◆ Instructions for the task
Retype the entries exactly; omit all pictures.

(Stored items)
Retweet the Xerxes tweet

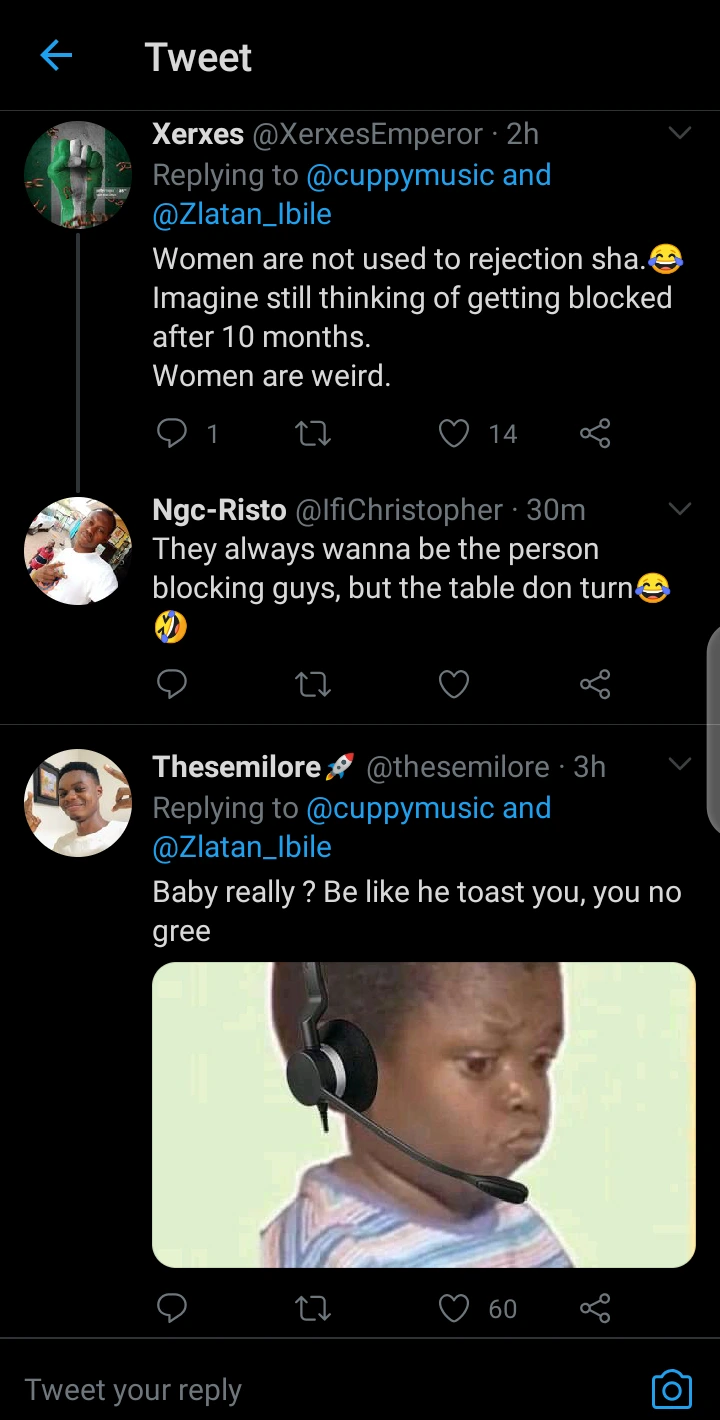pos(314,433)
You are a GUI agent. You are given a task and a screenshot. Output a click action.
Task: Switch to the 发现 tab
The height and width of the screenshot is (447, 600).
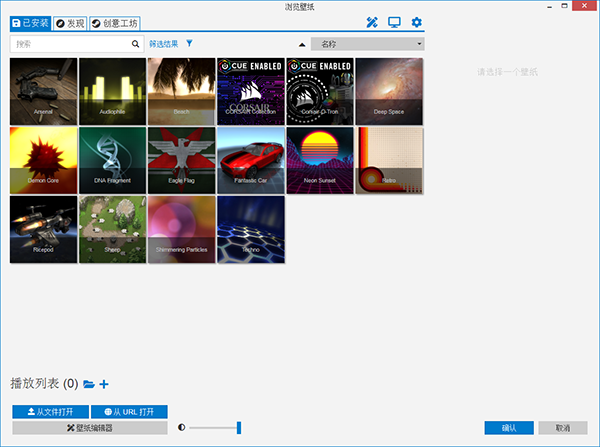coord(69,23)
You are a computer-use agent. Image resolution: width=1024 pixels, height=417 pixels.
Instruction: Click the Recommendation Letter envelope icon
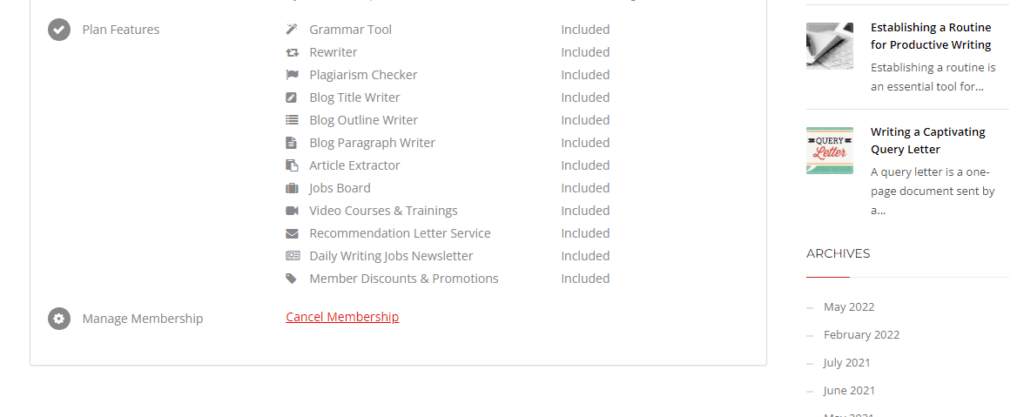pos(292,234)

◆ Reply to the task
Retweet the Xerxes tweet

pos(314,433)
You are a GUI agent. You are given a task and a screenshot. Output a click action.
Task: Switch to the 发现 tab
The height and width of the screenshot is (447, 600).
coord(69,23)
You are a computer-use agent. Image resolution: width=1024 pixels, height=417 pixels.
Instruction: Click the Recommendation Letter envelope icon
pos(292,234)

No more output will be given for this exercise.